# Extracted text

------------------------------------------------------------

In her book Waiting for the Apocalypse: A Memoir of Faith and Family (2009), Veronica Chater provides a moving account of what it was like to grow up in a traditionalist Catholic family during the 1970s. Her father, Lyle J. Arnold, Jr. (who was a regular contributor to the TFP-inspired Tradition in Action website until his death in 2014) brought his family first into the world of the SSPX and then into that of Tradition, Family and Property. The worldview that he adhered to, and which contributed to some of the dysfunction she details, was shaped in part by the ideology of TFP and their distinctive apocalyptic ideas. Describing the TFP members who visited their family, she writes:
They talked about the coming Chastisement, although they called it the Bagarre, which was their word for the Chastisement. Bagarre was French for “Brawl” with a capital B. Uncontrollable chaos. Free-for-all fighting in the streets. When they talked about the Bagarre, they included Our Lady as if she was going to be right there with them, shouting from the rooftops, her robes flowing—“ with Our Lady’s help,” they’d say, or, “by the grace of Our Lady,” or, “if Our Lady wishes it,” and I could see by Dad’s expression what he was thinking: here was the army of Our Lady that he’d been dreaming of.
After two of her brothers became involved in the TFP and absorbed its teachings, they were able to tell her more of what they learned about the “Bagarre”:
The Bagarre would happen sometime in the 1980s. No one knew which year exactly. . . . A giant cross the color of blood would appear in the sky as a warning. The temperature on the planet would drop to freezing. And then complete and utter darkness would fall. Hell would be emptied and the demons would roam the earth.
Along with physical darkness would be spiritual darkness. People would give in to despair. They’d die of terror and suicide. Only the truly faithful would survive. Then, when the Three Days of Darkness were over, we could open our windows and witness the devastation outside. It would be horrible. The whole world would be covered in cadavers. But the world would be purified, and the believers would bury the dead and rejoice to be among the living. It would be the beginning of a new era of peace and tranquility—literally a heaven on earth. […] And all this would happen in our lifetime. That’s why it was so important to be prepared.

------------------------------------------------------------

# Information provided
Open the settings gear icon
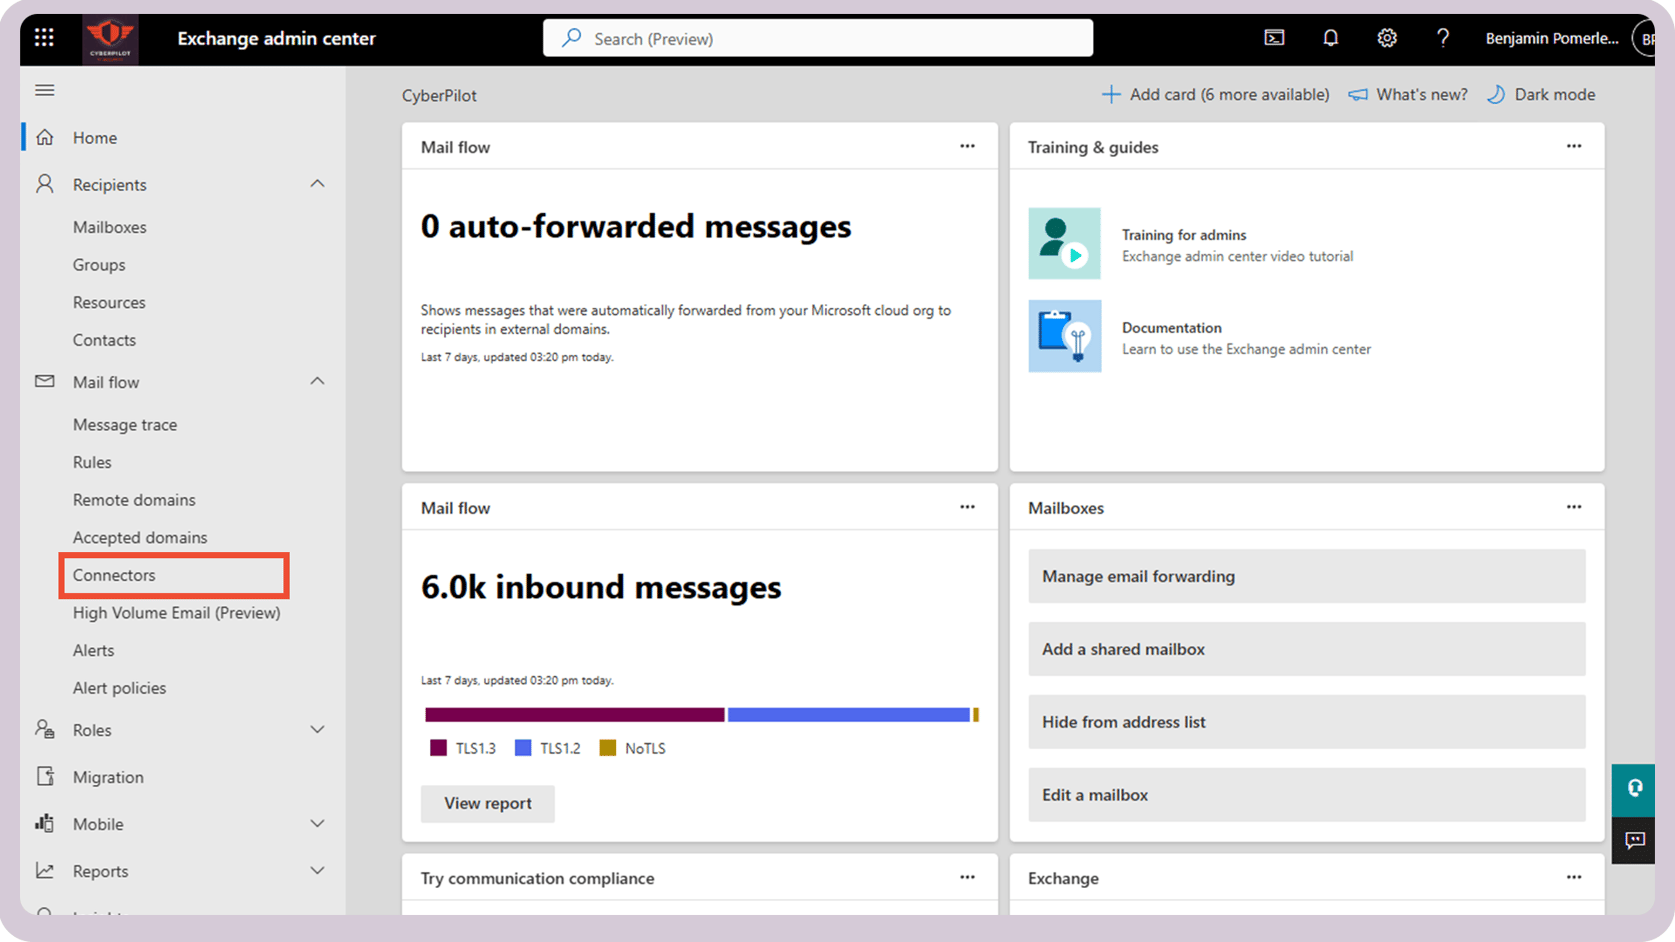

------------------------------------------------------------

# Stated exercise 1
Reproduce the text about the Bagarre between "Along with physical" and "to be prepared.", inclusive.
# Stated exercise 2
List every phrase that, according to the text about the Bagarre, the TFP members used when they included Our Lady in their talk of the Bagarre.
Rely only on the text about the Bagarre.

# Full output 1
Along with physical darkness would be spiritual darkness. People would give in to despair. They’d die of terror and suicide. Only the truly faithful would survive. Then, when the Three Days of Darkness were over, we could open our windows and witness the devastation outside. It would be horrible. The whole world would be covered in cadavers. But the world would be purified, and the believers would bury the dead and rejoice to be among the living. It would be the beginning of a new era of peace and tranquility—literally a heaven on earth. […] And all this would happen in our lifetime. That’s why it was so important to be prepared.

# Full output 2
- "with Our Lady's help"
- "by the grace of Our Lady"
- "if Our Lady wishes it"